Elaine Ishikawa Hayes, 97, civil rights advocate, pioneer in early childhood packages

Our Lives Lost series remembers loved ones who died in the pandemic. You can share an obituary on someone special to you by filling out the form at the end of this story.

Elaine Hayes was so energetic that people who knew her called her the Energizer Bunny. “She’d be whizzing around places even at her age,” said Jo Moore, a friend.

Hayes and a group of church friends took a cruise when she was 80 and single. Moore said the friends would be in touch. “But when they came in to check on her, she was never there,” recalled Moore. “She was the first to get off the ship in the morning … and she would come back and tell them about all the adventures she had had. She just overtook everyone. “

Moore and Hayes met in 2000 after Hayes’ husband died. Hayes attended Moore’s Church, the Shoreline Unitarian Universalist Church. They were also members of the same book club and became good friends. “Book clubs, you know,” chuckled Moore. “You talk about everything, not just the book.”

They became neighbors when Hayes moved into the same age community as Moore and her husband lived.

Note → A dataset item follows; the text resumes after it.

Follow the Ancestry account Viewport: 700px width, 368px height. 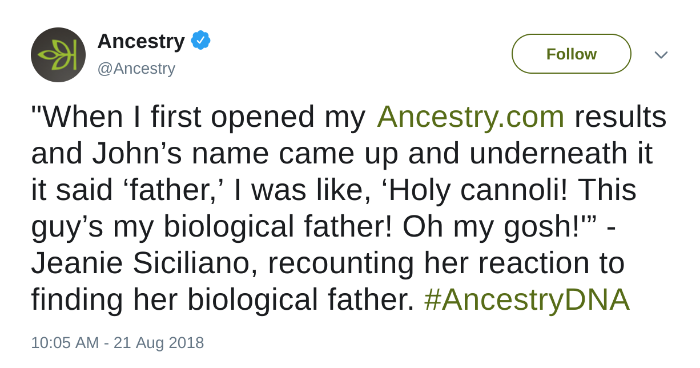click(571, 54)
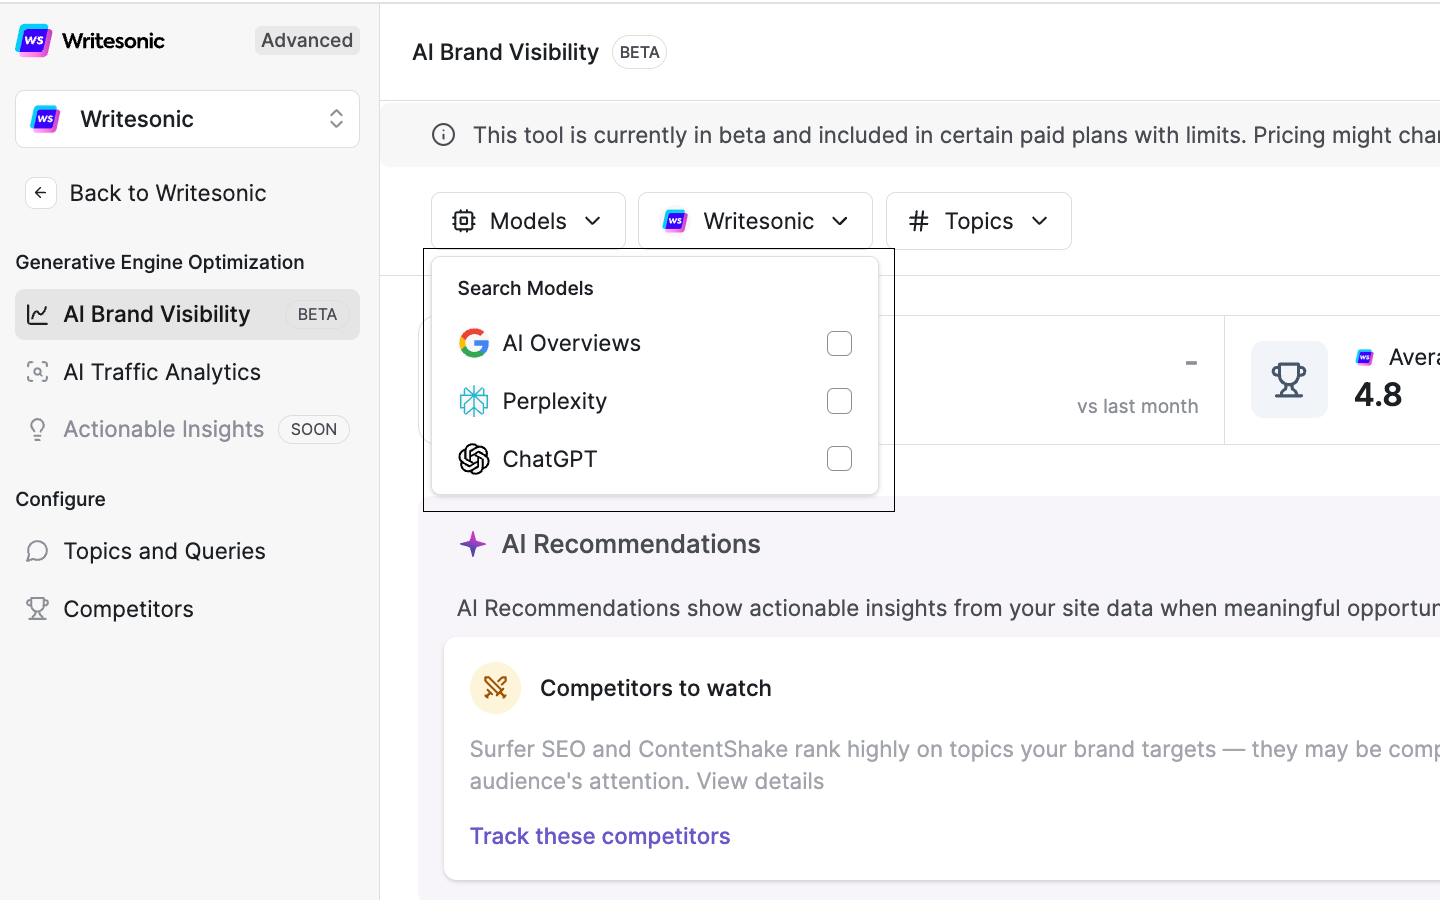
Task: Tick the ChatGPT model checkbox
Action: (x=839, y=459)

Over the years, Moore met the life of her friend – a Japanese-American woman who was interned at Tule Lake during World War II, married an African American, and raised her mixed family in Seattle.

In her professional life, Hayes has been instrumental in integrated preschools in Seattle and oversaw five day care centers, Moore said. “She and her husband have both been very active on civil rights issues and economic poverty issues. They were a remarkable family. “

Moore said she admired her friend’s ability to remain positive despite the adversity she had faced in her entire life. When Hayes was born in California, the family lost their rice farm after the state passed law banning Asians from owning property. Her father became an insurance agent but was hospitalized for tuberculosis. Hayes, the eldest, had to look after her younger sisters while her mother worked. Then the war happened and the family was imprisoned along with thousands of Japanese Americans.

“There were all of these things where she should have been, or be angry, or angry,” said Moore. “I’ve never seen this side of her; I’ve always seen them well, this is a problem that needs to be resolved and we will find out how to do it. “

Producer Alec Cowan composed music for this story.

If you lost someone in Washington to Covid, we invite you to tell us about it – their story, their passions and your memories of them.